Directive: Copy the rows from the line containing "Given: Start a Quick Scan" through the last row, substituting "Full Scan" for "Quick Scan" and leaving everything else as it is.

________________________

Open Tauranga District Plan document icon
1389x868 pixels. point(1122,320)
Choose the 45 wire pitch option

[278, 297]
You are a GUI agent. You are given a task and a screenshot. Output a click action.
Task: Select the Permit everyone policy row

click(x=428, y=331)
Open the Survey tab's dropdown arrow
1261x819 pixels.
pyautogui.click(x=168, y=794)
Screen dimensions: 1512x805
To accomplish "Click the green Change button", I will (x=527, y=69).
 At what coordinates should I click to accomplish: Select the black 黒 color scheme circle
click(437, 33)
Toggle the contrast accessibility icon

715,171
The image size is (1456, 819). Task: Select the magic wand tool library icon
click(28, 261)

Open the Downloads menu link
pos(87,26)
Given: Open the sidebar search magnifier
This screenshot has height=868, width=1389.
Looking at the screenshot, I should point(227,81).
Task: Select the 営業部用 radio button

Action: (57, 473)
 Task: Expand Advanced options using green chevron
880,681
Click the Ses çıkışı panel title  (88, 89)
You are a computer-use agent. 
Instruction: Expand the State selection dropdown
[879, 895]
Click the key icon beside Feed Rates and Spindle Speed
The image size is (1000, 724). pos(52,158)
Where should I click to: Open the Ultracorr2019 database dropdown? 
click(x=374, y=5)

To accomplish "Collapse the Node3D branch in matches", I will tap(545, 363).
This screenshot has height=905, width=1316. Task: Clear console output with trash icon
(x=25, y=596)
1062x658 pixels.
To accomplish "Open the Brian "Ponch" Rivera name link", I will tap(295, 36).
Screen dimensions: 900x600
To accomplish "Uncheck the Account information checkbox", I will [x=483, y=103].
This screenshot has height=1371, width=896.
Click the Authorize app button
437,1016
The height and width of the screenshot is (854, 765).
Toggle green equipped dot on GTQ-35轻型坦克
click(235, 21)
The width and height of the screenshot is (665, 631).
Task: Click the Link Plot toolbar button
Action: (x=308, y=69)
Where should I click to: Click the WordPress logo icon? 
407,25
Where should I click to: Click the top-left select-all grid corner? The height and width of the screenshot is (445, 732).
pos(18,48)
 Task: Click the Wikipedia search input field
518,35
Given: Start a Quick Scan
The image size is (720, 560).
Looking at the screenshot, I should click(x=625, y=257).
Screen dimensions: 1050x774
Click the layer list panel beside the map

________________________

Result for this exercise:
Given: Start a Full Scan
The image size is (720, 560).
Looking at the screenshot, I should click(x=625, y=257).
Screen dimensions: 1050x774
Click the layer list panel beside the map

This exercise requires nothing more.